Bolo Souza Leão
- Type: Cake
- Place of origin: Brazil
- Region or state: Pernambuco
- Created by: Rita de Cássia Souza Leão (claimed)
- Invented: 1849 or 1859

= Bolo Souza Leão =

Brazilian cake from Pernambuco

Bolo Souza Leão is a cake from the Brazilian state of Pernambuco. The cake is recognized as cultural and intangible heritage of Pernambuco.

== History ==
The cake is named after the Sousa Leão family, a notable Brazilian family who owned sugar mills in Northeastern Brazil during the Brazilian sugar cycle, who are credited for its creation. The cake has multiple competing origin stories. One potential origin given by Globo Repórter tells that the cake may have been created at Engenho São Bartolomeu in Jaboatão dos Guararapes by Rita de Cássia Souza Leão, a member of the Souza Leão family, as a way to use local ingredients rather than imported ones. Another possible origin given by the same source tells that it was created on 18 December 1849 at Engenho Moreno in Moreno, Pernambuco by a member of the Souza Leão family to receive Brazilian emperor Pedro II.

One origin detailed by Brazilian researcher Neide Shinohara and the Diário do Rio tells that the cake was created at Engenho Moreno by Rita de Cássia Souza Leão in 1859 to receive emperor Pedro II and empress Teresa Cristina during one of their trips through Northeastern Brazil. The recipe was a closely guarded family secret, known only to the women, and the cake was never sold. Brazilian anthropologist Gilberto Freyre met with representatives of the Souza Leão family in the 1960s and convinced them to share the recipe.

== Composition and recognition ==
The original recipe called for sugar, salt, puba (fermented cassava paste), butter, coconut milk, a large quantity of eggs, (Note: One source claims that the original recipe called for 24 egg yolks.) cinnamon, cloves, and anise seeds.

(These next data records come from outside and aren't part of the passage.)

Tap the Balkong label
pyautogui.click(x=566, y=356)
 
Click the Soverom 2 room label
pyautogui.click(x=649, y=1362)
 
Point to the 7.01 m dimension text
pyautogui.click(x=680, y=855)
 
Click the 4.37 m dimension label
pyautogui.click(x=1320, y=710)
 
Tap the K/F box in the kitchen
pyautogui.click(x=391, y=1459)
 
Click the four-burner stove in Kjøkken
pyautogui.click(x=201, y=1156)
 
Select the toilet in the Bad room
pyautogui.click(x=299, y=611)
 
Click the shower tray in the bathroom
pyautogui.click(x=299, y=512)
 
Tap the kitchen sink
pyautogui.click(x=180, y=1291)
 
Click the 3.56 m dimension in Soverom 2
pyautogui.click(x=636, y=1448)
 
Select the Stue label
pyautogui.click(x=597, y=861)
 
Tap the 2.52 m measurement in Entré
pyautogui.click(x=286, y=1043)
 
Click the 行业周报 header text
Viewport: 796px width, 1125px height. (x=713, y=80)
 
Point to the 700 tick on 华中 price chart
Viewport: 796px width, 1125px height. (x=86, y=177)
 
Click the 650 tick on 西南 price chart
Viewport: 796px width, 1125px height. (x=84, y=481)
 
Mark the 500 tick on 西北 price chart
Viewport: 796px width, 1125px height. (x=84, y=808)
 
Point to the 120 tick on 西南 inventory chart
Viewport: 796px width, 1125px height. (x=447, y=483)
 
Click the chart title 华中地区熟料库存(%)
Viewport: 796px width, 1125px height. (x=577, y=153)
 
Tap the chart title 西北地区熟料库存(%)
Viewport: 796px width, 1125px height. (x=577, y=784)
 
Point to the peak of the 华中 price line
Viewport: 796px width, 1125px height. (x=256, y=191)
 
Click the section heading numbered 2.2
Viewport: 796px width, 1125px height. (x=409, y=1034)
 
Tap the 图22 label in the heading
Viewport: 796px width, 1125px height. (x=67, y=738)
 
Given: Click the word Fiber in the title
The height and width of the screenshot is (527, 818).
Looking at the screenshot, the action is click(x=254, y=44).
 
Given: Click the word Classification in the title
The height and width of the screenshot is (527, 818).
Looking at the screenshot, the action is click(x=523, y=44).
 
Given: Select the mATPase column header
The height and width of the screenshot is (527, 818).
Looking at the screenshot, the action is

After the passage of Law Nº 13,428 of 16 April 2008, Bolo Souza Leão was recognized as Patrimônio Cultural e Imaterial (cultural and intangible heritage) of Pernambuco. In January 2026, Sebrae Pernambuco gathered producers of various regional dishes to work with the Associação da Confeitaria de Pernambuco as the legal representative to apply for Geographical indication status. Bolo Souza Leão is one of the dishes included in this initiative.

The cake can traditionally be found at Festa Juninas in Pernambuco.